Madeline’s Madeline, which stars Miranda July, Molly Parker, and Helena Howard, is impressionistic, slippery, self-conscious, experimental, and very meta. Ever since it made its debut at Sundance this past year, it’s gotten a lot of buzzes. But is it resonant? Is it even accessible? Read on, as Fandor staffers Hannah Piper Burns and Matt Maraynes parse the visceral and visionary fever dream that is the uncompromisingly artistic auteur Josephine Decker’s latest offering.
Hannah Piper Burns: There have been a lot of acclaimed coming-of-age films this year, and I think Madeline’s Madeline adds something really important to this new canon, of which recent releases Call Me By Your Name, Lady Bird, and Eighth Grade would also be considered apart.
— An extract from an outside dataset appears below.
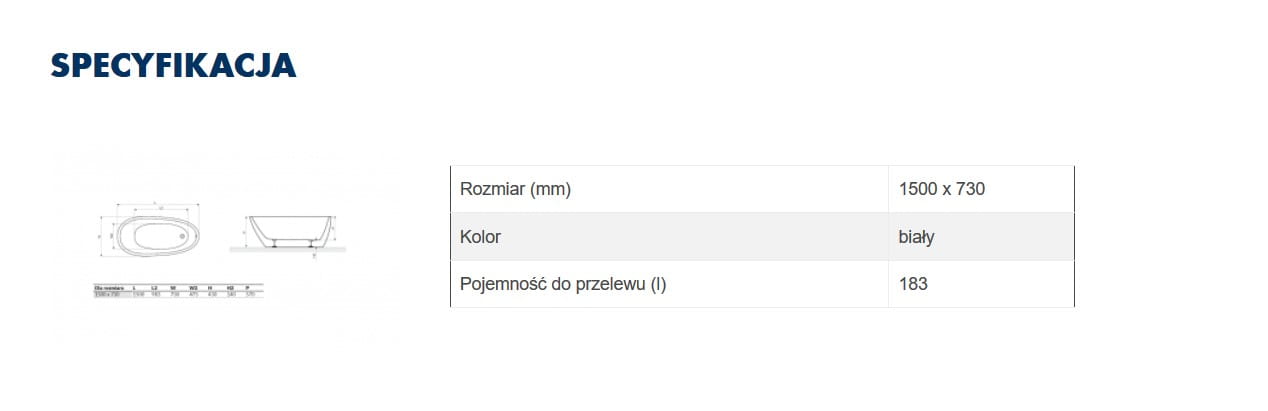1268x411 pixels.
Task: Click the SPECYFIKACJA heading
Action: (x=173, y=65)
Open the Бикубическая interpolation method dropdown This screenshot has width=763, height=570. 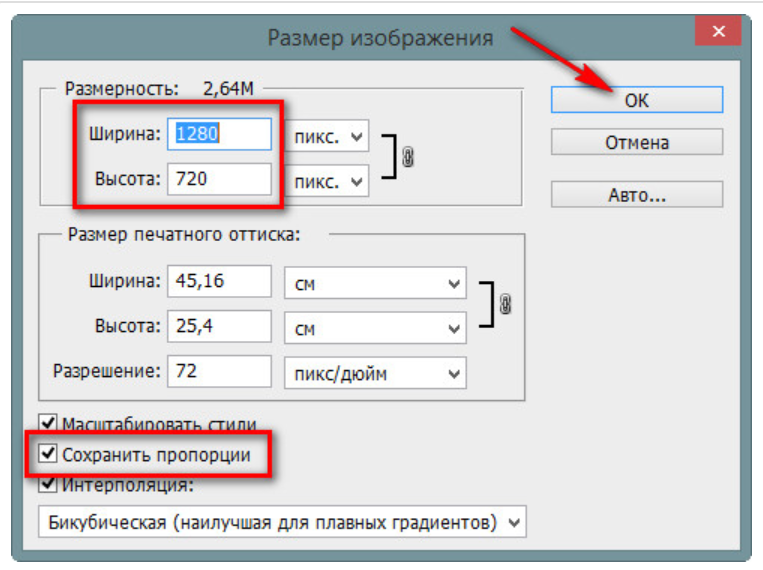point(281,522)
One of the things I love the most about this movie, actually, is that I am not decided on how I feel about a lot of the choices that Decker made. It’s rare to be so aware of the choices — the world of a film is supposed to engulf you such that many of these choices are rendered invisible by the overall logic of the world it inhabits.
Matt Maraynes: I think that’s an apt jumping-off point for a conversation about Madeline’s Madeline, which is in many ways defined by its portrayal of a person’s subjective experience (that of Madeline and her various emotional conflicts). It’s interesting to hear you group it in with those other recent coming-of-age films. If someone were to craft a standard Hollywood logline for the movie it would, ostensibly, sound like a typical coming of age story. There are, indeed, scenes and punctuations in the story’s arc and basic skeleton that resemble typical coming-of-age story points, but I think Decker takes the film in stylistic and thematic directions that set it apart from those other movies. What are some of those choices and directions about which you felt particularly undecided?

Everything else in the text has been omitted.